Skip to content Skip to sidebar Skip to footer

Rúben Semedo abre o livro: Os tempos na prisão, as palavras de Jorge Jesus, a nega ao Newcastle e a transferência falhada para os Wolves

Desperdiçou a carreira? Tinha condições físicas e técnicas para chegar ao topo, mas a cabeça nunca acompanhou.

Rúben Semedo concedeu uma entrevista à Marca, onde passou em revista a sua carreira até ao momento. O defesa central português, hoje ao serviço do Al Khor, no Qatar, recordou a sua passagem conturbada pelo Villarreal, em que chegou a passar tempos na prisão depois de ter sido acusado de vários crimes, como tentativa de homicídio, roubo e posse de arma ilegal, confessando ter sido o pior período da sua vida e no qual sentia medo diariamente: «Sim, obviamente tive medo, desde o primeiro dia. É algo a que não estava habituado, do género que se vê nos filmes… muito assustador. Vi muitas coisas. E são assustadoras, obviamente são assustadoras». Rúben Semedo confessou ainda que Gelson Martins foi o único dos seus colegas a visitá-lo, considerando-o «um irmão». Sobre a sua fase no Sporting, o jogador recordou as palavras de Jorge Jesus, que afirmou que este seria o futuro central da seleção portuguesa, confessando que ao início não acreditou nele: «Pensei que estava louco.
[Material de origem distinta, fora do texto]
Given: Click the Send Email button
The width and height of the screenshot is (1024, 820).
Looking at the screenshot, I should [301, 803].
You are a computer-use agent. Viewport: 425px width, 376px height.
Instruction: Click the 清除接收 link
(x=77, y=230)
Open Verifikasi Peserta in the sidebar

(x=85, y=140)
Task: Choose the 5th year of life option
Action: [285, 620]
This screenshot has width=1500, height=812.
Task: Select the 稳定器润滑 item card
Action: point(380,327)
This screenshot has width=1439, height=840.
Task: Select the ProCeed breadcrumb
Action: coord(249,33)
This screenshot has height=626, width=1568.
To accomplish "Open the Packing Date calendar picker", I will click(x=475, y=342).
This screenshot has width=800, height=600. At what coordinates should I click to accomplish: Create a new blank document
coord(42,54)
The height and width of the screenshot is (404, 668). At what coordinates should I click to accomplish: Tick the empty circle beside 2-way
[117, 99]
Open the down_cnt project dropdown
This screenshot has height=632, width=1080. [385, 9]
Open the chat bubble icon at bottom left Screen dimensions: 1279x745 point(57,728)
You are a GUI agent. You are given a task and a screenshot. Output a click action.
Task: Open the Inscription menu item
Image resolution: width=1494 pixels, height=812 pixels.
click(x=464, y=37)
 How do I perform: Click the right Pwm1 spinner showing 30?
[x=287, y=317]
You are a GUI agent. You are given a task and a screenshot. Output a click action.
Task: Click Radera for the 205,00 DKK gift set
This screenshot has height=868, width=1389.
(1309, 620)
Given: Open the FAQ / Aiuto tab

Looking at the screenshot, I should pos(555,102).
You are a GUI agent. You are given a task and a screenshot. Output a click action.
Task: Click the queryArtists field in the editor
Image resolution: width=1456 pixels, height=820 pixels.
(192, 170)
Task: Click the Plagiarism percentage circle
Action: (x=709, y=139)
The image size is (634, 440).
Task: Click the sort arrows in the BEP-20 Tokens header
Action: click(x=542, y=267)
Não acreditei nele. Ele conhecia as minhas qualidades, mas também sabia que era muito difícil. Pensei que ele só estava a dizer aquilo para me fazer jogar melhor. Com o tempo, comecei a acreditar que era possível». O ex-FC Porto afirmou ainda que, antes de regressar a Portugal para jogar nos Dragões, tinha tudo acordado com o Wolverhampton, mas não conseguiu o visto de trabalho devido ao seu problema com a justiça, e que no passado também tinha tido a oportunidade de assinar pelo Newcastle, mas rejeitou porque «Fui à internet e vi que chovia muito».

VM-Desporto
Author: VM-Desporto

3 Comentários

  • Joga_Bonito
    Posted Dezembro 20, 2024 at 6:14 pm

    Sinceramente pareceu-me daqueles jogadores da moda do “central possante com boa saída de bola”. Tudo o resto era fraco, várias paragens cerebrais (dentro e fora do campo), nunca teve qualidade superlativa ao nível de leitura de jogo, antecipação, desarme para ser topo. Poderia ainda ter dado um bom jogador mas quando não se é um sobredotado, ou se agarram as chances que surgem ou caem a pique…Fez uma carreira bem acima até do que mostrou de qualidade, criou nome pela moda que existia na altura de centrais com boa saída de bola e poderio físico mas em tudo o resto era fraco.
    A falta de cabeça surge sempre como a primeira desculpa mas o problema dele era mesmo não ter nível top. E claro, armando os problemas que armou fora do campo, o desfecho previa-se…

    • Lúcifer Morningstar
      Posted Dezembro 20, 2024 at 7:11 pm

      Totalmente de acordo, Joga_Bonito.
      *
      E, por falar em modas, uma coisa que me irrita bastante é a modinha de todas as equipas quererem sair sempre a jogar com a bola no pé, muitas vezes arriscando dentro da própria pequena área, só para não mandarem, de vez em quando, um bujarda para o meio-campo. E, às vezes, uma bujarda para o meio-campo evita que uma equipa sofra um golo desnecessário com origem numa brincadeira com a bola dentro da grande/pequena área.
      *
      Saudações Leoninas ?

      • Joga_Bonito
        Posted Dezembro 20, 2024 at 9:35 pm

        Exacto. A mania de valorizar em excesso a saída de bola em centrais e GR tem originado fífias monumentais em centrais e GR. Quantos lances disparatados de centrais e GR, com passes perigosos ao invés de aliviar para a frente (quando em momentos críticos de pressão) e dão origem a auto-golos surreais ou a atrasos fatais?
        Tenho até a ideia que esse tipo de lances tem vindo a aumentar, até há pouco tempo eram lances caricatos mas raros, agora são bem mais frequentes.